Download source code - 7.3 KB

Introduction

This is an implementation of natural programming method. The background knowledge in my previous article is required for this article. In the following ordered list, the first one is the previous article. The second one is the article you are now reading and is the sequel to the first one.

Natural Programming Method

A Natural Programming Method - Programming with Natural Language
Implementation of Natural Programming Method

In this article, the method is realized through English, Japanese, Korean, and Taiwanese language. The method can be coded in various computer languages. Target language code is of a variety of choices. All of the romanizations of hanja/hanji/kanji is in uppercase and all of the spellings of English words, Japanese and Korean forms, and Taiwanese tones is either alphabetic or alphanumeric in lowercase.

In the following code snippet:

Parser.new(Matcher.new("writes | eighteen & red").match([_WRITE, _EIGHT, _RED])).\
to_ast.to_javascript(ctx)

Wherein "writes | eighteen & red" is source language. [_WRITE, _EIGHT, _RED] is source text. to_javascript() is target language.

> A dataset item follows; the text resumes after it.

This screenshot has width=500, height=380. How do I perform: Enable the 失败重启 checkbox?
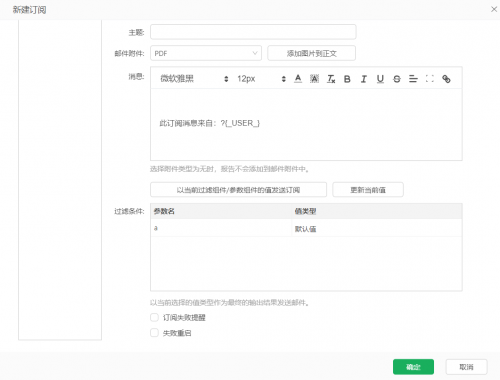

Below is the legend for forms, tones, and words. Each form/tone/word represents an element of a member array of forms/tones/words of a Hanja/Hanji/Ideogram/Kanji object:

Legend form/tone/word
	HANJA	HANJI	IDEOGRAM	KANJI
slot n	form	tone	word	form

Below is a legend for statements. Each statement represents an element of an array of statements of a Hanja/Hanji/Ideogram/Kanji object:

Legend statement
	HANJA/HANJI/IDEOGRAM/KANJI
statement n	statement

Below is a dictionary for all the romanizations of Hanja/Hanji/Kanji:

Dictionary － Theme of Xmas Tree
English	Hanja	Hanji	Kanji
gold		KIM
red	PPALGANG	ANG	AKA
silver		GIN
eight		PEH
write	SSEUDA	SIA	KAKU
green	PUREUN	CINN	AO

Background

In this article, we use the terms lookup or select for the basic operations on arrays or sets.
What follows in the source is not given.